Enfin, c’est ce que je croyais. Une fois par mois, pendant les 12 mois qui ont suivi, on m’a posé un implant (Zoladex) dans l’estomac pour empêcher mes ovaires de produire des œstrogènes et de nourrir les éventuelles cellules cancéreuses restées dans mon organisme. Le premier implant a été le pire, car cela m’a immédiatement mise en ménopause! Bouffées de chaleur, douleurs osseuses, douleurs musculaires, pieds endoloris… Je m’asseyais sur le canapé et je pleurais, parce que je ne me sentais plus moi-même et que tout mon corps me faisait horriblement mal. Au bout de 12 mois — et de 12 implants, on m’a finalement enlevé les ovaires pour que je puisse arrêter ce traitement. Cela a été la meilleure décision que j’ai jamais prise!

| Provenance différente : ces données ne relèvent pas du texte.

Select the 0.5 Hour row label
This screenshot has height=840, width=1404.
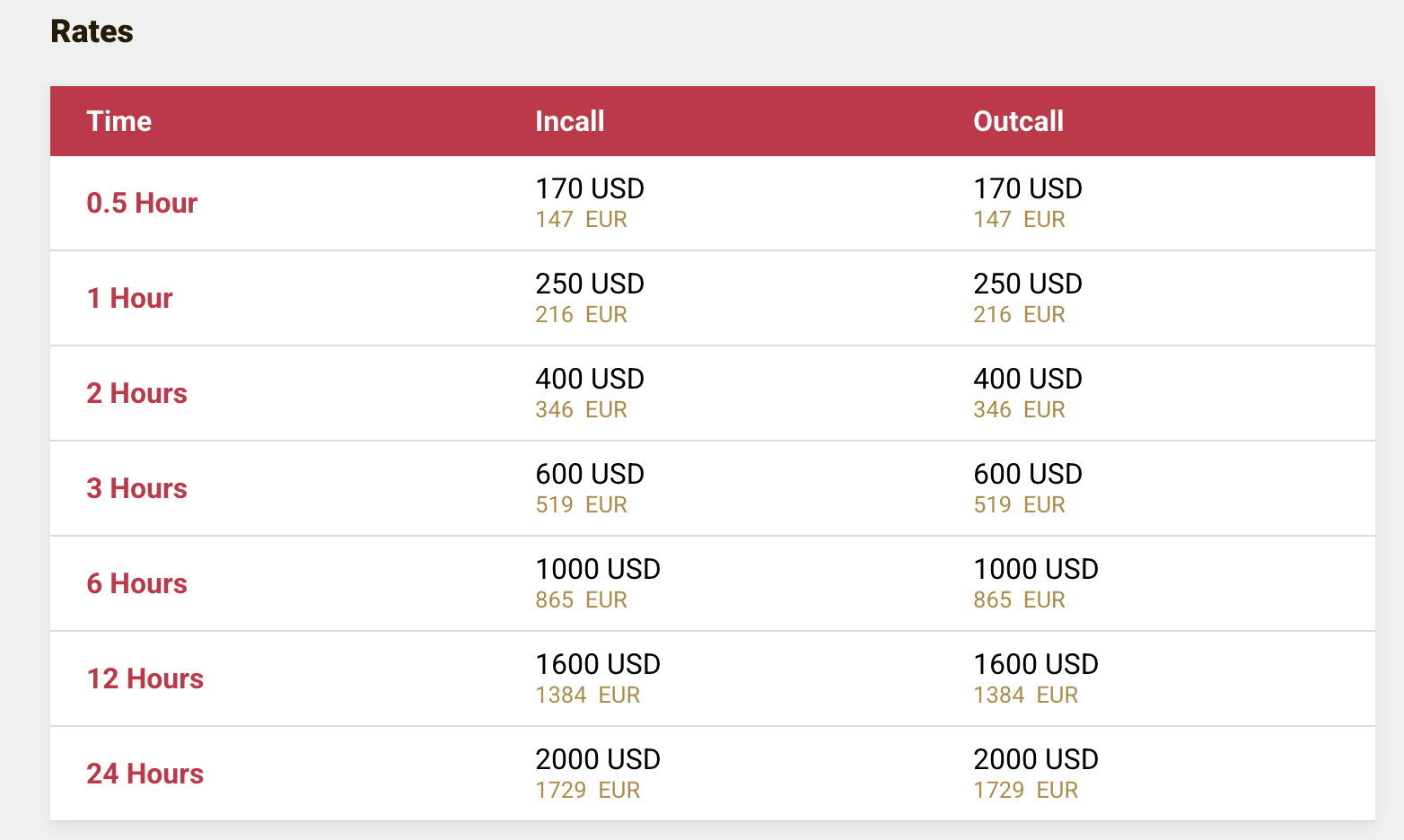(142, 203)
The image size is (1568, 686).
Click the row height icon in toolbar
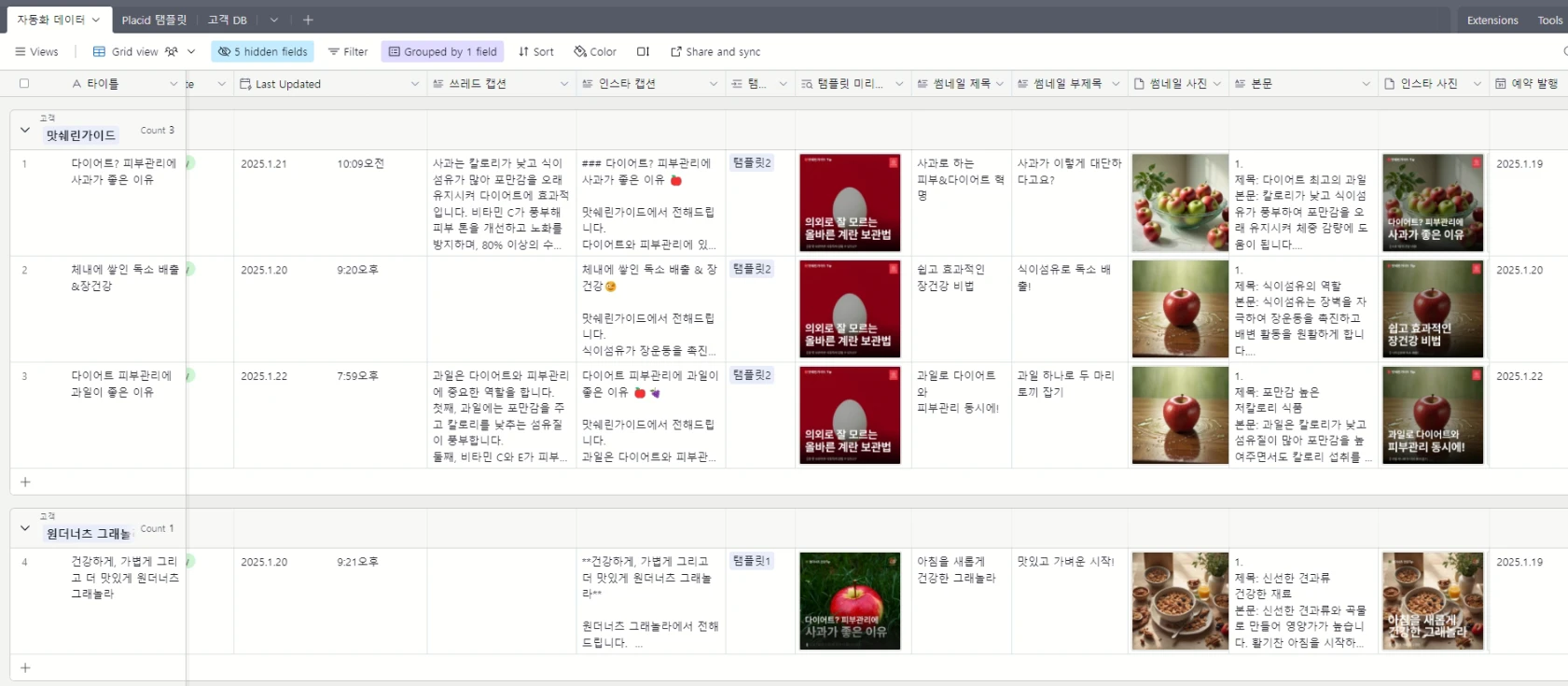643,52
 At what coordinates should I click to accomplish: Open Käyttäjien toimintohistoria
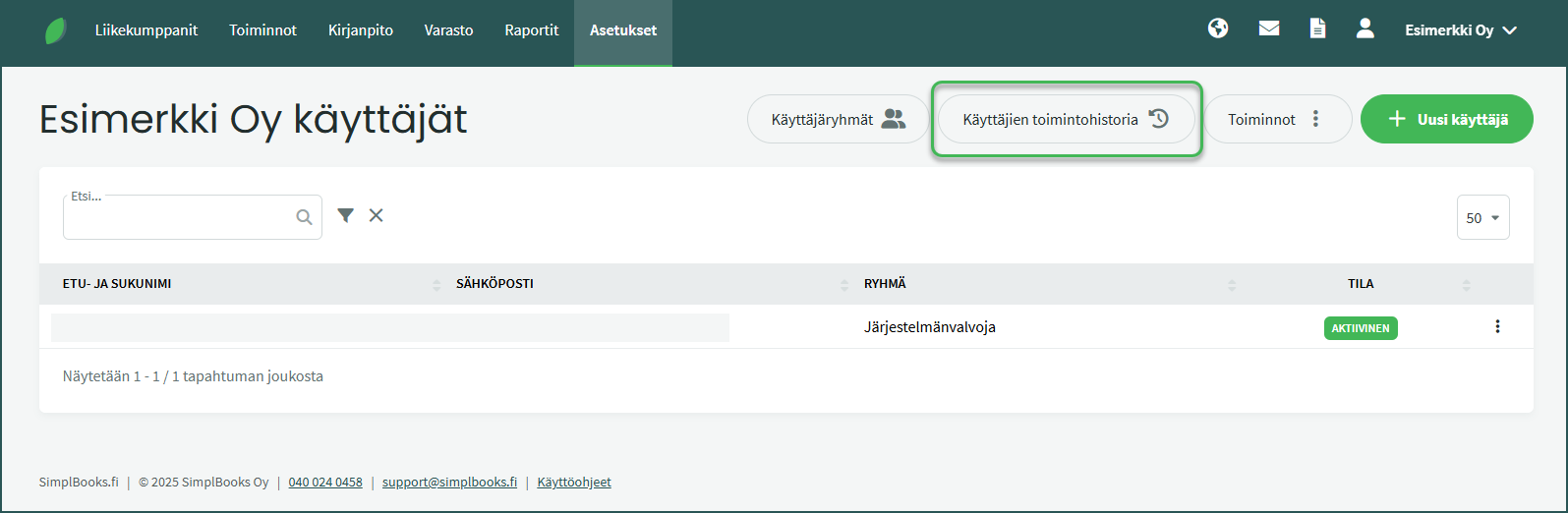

J’ai également décidé de ne pas prendre un traitement médicamenteux d’une durée de cinq ans dont l’objectif était de réduire le risque de récidive à cause des effets secondaires et pour raisons personnelles. Au final, il s’agit de « votre corps et de votre vie », et vous devez vous sentir en accord avec les décisions que vous prenez.
Une nouvelle réalité, mais sans cancer! Cela fait maintenant un an et demi qu’on m’a diagnostiqué un cancer du sein. Je ne me fais toujours pas à ma nouvelle réalité. J’ai de bons et de mauvais jours. J’essaie de continuer ma vie et j’espère avoir laissé ce chapitre derrière moi. Mon corps n’est toujours pas prêt à faire tout un tas de choses que j’avais l’habitude de faire, mais je vais y arriver. Lentement mais sûrement. Certains jours, je dois vraiment me motiver. Je sais qu’un jour, je redeviendrai la personne que j’étais avant, il faut juste que je sois patiente. La patience et la force sont indispensables si l’on veut s’en sortir.